Alexandra, sat looking into the large illuminated mirror, felt a single tear move away from her left eye. She watched as it trailed down her cheek, to her chin, only to fall away, never to be seen again. She’d spent nine months perfecting the illusion, the game, allowing herself to become attached to the situations, the people, the circumstance and daily endeavours of her new life. In one moment, it was all gone.
She picked up the cotton, starting to remove her make-up, as she brought back the memories of the night. She’d said the wrong thing, at the wrong time, to the wrong person and then, the situation cascaded as she knew it would. One moment in time, one word, with the results being felt across her very consciousness. There was a chance that she could recover from the situation but, as she knew, when you lived within a perfect life, any mishap would be remembered forever.

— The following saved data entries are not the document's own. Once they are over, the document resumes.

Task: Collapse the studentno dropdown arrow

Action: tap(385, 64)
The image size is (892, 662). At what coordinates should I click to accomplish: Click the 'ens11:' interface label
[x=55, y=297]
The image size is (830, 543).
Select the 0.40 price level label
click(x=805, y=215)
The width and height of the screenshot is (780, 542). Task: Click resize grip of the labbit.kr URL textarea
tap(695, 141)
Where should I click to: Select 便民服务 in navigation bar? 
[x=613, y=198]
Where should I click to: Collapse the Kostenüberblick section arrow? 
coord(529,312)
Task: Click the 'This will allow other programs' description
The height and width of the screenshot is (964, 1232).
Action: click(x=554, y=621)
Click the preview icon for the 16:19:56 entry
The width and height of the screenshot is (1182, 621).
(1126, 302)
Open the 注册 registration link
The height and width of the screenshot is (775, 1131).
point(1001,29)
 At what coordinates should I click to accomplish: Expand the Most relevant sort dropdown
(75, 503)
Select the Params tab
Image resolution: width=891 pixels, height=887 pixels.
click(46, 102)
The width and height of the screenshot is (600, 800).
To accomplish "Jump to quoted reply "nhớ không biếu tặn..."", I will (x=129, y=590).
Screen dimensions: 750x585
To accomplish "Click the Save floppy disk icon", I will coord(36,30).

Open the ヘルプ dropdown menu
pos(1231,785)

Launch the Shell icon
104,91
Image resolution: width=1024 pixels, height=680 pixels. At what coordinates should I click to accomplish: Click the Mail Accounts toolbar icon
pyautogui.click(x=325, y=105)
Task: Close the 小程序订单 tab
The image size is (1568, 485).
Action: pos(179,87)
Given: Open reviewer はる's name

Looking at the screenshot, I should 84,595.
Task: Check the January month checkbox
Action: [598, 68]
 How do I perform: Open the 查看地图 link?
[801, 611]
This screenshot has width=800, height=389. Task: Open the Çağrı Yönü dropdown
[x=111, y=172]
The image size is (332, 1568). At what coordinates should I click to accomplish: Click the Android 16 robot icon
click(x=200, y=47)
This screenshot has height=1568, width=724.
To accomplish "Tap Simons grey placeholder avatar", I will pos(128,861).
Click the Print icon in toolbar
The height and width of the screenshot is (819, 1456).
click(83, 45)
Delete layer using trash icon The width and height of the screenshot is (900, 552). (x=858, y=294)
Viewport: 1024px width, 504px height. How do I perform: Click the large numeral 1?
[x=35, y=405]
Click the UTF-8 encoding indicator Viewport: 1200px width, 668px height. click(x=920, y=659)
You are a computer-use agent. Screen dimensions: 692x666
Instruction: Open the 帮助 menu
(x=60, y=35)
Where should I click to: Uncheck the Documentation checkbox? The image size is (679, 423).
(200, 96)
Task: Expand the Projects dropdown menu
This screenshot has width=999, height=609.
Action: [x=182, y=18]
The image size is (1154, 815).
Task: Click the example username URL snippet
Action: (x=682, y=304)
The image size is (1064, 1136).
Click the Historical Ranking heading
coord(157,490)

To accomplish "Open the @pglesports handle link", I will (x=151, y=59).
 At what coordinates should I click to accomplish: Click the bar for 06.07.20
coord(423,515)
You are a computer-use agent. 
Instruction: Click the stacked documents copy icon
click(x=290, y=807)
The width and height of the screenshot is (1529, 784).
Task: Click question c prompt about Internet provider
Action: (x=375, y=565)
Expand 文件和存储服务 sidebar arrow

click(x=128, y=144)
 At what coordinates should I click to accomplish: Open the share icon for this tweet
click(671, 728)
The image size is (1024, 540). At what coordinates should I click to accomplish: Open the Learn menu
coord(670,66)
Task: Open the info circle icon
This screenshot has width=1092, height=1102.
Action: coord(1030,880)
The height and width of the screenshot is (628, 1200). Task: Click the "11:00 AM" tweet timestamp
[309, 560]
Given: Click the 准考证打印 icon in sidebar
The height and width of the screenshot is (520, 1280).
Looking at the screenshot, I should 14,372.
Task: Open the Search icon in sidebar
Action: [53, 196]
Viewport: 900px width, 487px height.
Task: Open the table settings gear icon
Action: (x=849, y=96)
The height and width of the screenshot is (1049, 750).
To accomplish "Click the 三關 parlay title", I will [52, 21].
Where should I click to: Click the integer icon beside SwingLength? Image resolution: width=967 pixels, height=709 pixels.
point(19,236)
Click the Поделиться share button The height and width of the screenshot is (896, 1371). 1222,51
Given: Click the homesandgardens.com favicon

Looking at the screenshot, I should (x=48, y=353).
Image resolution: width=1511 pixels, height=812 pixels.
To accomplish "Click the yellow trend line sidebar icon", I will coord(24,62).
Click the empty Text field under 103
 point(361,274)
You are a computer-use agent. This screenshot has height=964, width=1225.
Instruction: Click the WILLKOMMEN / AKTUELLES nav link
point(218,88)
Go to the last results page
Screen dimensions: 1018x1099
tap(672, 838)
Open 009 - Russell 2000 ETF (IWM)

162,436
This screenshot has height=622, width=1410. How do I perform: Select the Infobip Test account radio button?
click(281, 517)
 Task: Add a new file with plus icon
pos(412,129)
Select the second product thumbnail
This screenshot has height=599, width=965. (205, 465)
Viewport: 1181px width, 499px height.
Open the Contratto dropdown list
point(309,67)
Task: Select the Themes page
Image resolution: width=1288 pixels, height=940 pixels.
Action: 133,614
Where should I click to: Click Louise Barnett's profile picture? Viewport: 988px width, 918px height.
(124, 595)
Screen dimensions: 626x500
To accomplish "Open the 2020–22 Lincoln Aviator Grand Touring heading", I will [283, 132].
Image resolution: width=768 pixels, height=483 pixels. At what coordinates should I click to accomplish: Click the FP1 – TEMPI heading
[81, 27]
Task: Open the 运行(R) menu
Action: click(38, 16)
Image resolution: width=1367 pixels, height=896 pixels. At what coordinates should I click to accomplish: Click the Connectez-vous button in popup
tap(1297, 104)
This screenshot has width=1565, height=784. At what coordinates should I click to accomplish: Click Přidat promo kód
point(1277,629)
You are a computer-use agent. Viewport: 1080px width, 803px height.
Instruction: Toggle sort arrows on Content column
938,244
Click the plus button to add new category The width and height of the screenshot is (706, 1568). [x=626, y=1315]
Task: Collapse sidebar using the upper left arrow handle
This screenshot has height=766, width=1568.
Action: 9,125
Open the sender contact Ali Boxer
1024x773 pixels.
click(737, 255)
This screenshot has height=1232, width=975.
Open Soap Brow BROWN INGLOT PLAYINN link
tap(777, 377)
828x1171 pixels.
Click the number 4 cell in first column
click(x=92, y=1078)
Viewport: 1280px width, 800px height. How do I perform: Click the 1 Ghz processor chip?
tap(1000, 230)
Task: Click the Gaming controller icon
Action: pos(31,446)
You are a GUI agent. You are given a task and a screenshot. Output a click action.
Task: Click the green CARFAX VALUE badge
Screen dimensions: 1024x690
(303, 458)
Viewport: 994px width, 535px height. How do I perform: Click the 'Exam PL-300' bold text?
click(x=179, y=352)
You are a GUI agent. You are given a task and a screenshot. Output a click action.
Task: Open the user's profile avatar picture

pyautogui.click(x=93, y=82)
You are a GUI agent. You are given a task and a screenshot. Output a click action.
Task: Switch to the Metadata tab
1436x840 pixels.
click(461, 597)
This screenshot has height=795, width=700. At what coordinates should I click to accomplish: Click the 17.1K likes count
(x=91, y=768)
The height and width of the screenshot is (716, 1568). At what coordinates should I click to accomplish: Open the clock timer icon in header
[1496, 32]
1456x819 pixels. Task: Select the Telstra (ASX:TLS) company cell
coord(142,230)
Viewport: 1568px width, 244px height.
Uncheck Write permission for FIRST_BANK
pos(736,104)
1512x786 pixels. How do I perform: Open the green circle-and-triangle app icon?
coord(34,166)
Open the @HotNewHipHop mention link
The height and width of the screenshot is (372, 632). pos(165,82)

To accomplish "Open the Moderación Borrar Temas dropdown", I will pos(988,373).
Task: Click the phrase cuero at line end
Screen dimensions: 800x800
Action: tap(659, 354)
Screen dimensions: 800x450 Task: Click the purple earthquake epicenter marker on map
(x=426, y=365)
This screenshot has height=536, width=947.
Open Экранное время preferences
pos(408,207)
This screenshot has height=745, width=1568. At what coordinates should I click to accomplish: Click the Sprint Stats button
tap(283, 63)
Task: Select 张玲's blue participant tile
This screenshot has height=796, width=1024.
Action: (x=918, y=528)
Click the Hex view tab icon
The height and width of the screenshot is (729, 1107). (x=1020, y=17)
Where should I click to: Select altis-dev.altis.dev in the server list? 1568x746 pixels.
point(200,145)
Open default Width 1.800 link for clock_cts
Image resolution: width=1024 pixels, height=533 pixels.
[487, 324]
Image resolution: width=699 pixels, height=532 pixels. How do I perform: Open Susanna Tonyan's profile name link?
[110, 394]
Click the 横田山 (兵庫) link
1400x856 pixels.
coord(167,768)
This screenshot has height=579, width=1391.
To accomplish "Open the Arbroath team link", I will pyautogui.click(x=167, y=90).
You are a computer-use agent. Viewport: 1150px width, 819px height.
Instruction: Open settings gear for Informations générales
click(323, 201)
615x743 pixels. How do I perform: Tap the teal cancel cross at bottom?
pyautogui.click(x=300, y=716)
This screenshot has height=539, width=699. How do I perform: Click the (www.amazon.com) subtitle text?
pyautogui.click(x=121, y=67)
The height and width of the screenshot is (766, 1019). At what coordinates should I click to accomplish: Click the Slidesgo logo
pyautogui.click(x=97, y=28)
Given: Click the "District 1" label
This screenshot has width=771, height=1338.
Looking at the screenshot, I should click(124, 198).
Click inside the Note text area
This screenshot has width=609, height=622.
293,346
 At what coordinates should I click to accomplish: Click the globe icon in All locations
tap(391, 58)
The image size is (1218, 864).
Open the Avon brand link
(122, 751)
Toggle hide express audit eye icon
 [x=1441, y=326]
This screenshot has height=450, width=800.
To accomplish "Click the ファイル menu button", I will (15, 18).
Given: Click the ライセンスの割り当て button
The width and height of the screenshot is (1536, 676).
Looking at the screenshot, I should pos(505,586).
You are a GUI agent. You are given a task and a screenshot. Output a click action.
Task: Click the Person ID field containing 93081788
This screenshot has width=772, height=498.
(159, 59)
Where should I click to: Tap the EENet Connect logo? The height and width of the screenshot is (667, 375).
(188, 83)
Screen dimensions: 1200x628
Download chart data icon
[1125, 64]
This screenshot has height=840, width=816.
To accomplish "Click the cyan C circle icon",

She dropped the cotton items into the bin, just to the side
of her, as she moved her face closer to the mirror. Placing a finger onto her left
cheek, moving it down ever so slightly, she looked for a possible sign of a
line, or two. Nothing. The face was absolutely perfect. Blemish free, angular,
the perfect symmetrical impression leaving most people blessed with her beauty
and presence.
She placed her left hand onto the other side of her face, as
she straightened her fingers to press gently. Ever so slightly, she
rotated her hands a few degrees and the seal broke. As she moved her fingers
and palms away from her skin, the face fell into her opened hands and she
immediately threw the mask into the bin. Done. Over. No longer needed.
Her replaceable face, no longer required.
Opening the drawer, to her left, she reached in and brought
out her actual, normal, original face. Her eyes scanned the item. Withered,
lined, the weathered surface warming her heart ever so slightly. She placed the
face onto the surface, where the previous face sat, then gently pressed with
her hands. A few moments escaped, as she twisted slightly. The seal applied itself
and, finally, she was her old self again. She smiled a fake smile, as her face
looked back at herself in the mirror.
Now, more than ever, she’d require a new face, a new
identity, as she would never make it in life if the face didn’t fit. Partners would
jilt her, parties would exclude her, all for the surface and shape of her face.
A small amount of anxiety rose within her chest, another tear appearing from
the same location as her previous face. Broken, within. Failing, outside.
Knowingly confused, most of her life.
She wished that she could simply be who she was but, truth
be told, she’d lived three lives so far and now, she simply did not know whom
or who she was. The personalities, the fake faces, the auctioned words of vapid
connections and more that threated to break her mind. She’d laugh, smile, dance
around the room, if even a small spark existed within her soul. Her joy, long
gone. Any peace, a moment of the past. Her self-love, a fictional character
within the play of her own making.
She wiggled her nose, moving it left to right, up and down.
The original, the face of her birth. Her Mother would not agree with the way
her life had evolved, but this was the way of things. Surface charm,
trivial moments in time and shallow happenings behind closed doors. The entire
world finally, fully, forgivingly, embraced within a cacophony of endless
posing and preening. Personality once
was. No longer.
She stood from the small chair, switching off the mirror’s
vanity light, as she turned and walked to her bed. Moving the covers aside, she
turned and sat, lifting her legs into the bed, returning the covers once she’d
found her calm. She looked at the ceiling, still moving her nose. None of her
other faces felt the same. Not one. She could tell from moving her nose, as
she’d done a lot as a child because of hay fever. The other faces felt alien,
strange, plastic and fake, just like her life.
A few moments of inner-silence moved through her mind as
she, finally, realised that she would no longer wear another fake face into the
world. She would be herself. She would be herself if, eventually, she realised
who she was. After all, she knew that the cover of a book only told the
smallest of stories, with the face of things being just that, a face.